◆ **EXTRACTED INFORMATION**
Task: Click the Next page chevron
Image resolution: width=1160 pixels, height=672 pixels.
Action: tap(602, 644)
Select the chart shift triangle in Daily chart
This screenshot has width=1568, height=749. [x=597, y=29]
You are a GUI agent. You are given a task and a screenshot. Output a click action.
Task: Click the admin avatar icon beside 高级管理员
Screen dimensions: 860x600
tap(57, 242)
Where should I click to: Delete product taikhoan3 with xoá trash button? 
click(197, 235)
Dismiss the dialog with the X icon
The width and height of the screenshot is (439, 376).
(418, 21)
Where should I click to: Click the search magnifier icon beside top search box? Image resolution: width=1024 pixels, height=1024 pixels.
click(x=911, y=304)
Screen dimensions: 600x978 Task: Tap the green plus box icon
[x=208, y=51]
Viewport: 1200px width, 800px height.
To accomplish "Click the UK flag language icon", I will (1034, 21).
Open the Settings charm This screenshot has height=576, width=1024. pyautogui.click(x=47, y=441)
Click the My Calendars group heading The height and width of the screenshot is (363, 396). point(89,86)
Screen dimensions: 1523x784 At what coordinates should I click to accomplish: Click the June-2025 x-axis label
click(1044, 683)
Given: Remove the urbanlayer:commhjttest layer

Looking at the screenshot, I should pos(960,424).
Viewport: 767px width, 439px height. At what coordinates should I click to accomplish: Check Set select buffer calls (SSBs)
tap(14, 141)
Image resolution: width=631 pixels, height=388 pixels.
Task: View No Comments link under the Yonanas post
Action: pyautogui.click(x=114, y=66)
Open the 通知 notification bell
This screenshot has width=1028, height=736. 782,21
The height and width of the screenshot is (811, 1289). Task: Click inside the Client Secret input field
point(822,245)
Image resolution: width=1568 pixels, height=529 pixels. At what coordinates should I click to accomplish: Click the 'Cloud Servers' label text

◆ **PROBLEM DETAILS**
All records shown above are to be repeated exactly.

◆ **ANSWER BOX**
Task: Click the Next page chevron
Image resolution: width=1160 pixels, height=672 pixels.
Action: tap(602, 644)
Select the chart shift triangle in Daily chart
This screenshot has width=1568, height=749. [x=597, y=29]
You are a GUI agent. You are given a task and a screenshot. Output a click action.
Task: Click the admin avatar icon beside 高级管理员
Screen dimensions: 860x600
tap(57, 242)
Where should I click to: Delete product taikhoan3 with xoá trash button? 
click(197, 235)
Dismiss the dialog with the X icon
The width and height of the screenshot is (439, 376).
(418, 21)
Where should I click to: Click the search magnifier icon beside top search box? Image resolution: width=1024 pixels, height=1024 pixels.
click(x=911, y=304)
Screen dimensions: 600x978 Task: Tap the green plus box icon
[x=208, y=51]
Viewport: 1200px width, 800px height.
To accomplish "Click the UK flag language icon", I will (1034, 21).
Open the Settings charm This screenshot has height=576, width=1024. pyautogui.click(x=47, y=441)
Click the My Calendars group heading The height and width of the screenshot is (363, 396). point(89,86)
Screen dimensions: 1523x784 At what coordinates should I click to accomplish: Click the June-2025 x-axis label
click(1044, 683)
Given: Remove the urbanlayer:commhjttest layer

Looking at the screenshot, I should pos(960,424).
Viewport: 767px width, 439px height. At what coordinates should I click to accomplish: Check Set select buffer calls (SSBs)
tap(14, 141)
Image resolution: width=631 pixels, height=388 pixels.
Task: View No Comments link under the Yonanas post
Action: pyautogui.click(x=114, y=66)
Open the 通知 notification bell
This screenshot has width=1028, height=736. 782,21
The height and width of the screenshot is (811, 1289). Task: Click inside the Client Secret input field
point(822,245)
Image resolution: width=1568 pixels, height=529 pixels. At what coordinates should I click to accomplish: Click the 'Cloud Servers' label text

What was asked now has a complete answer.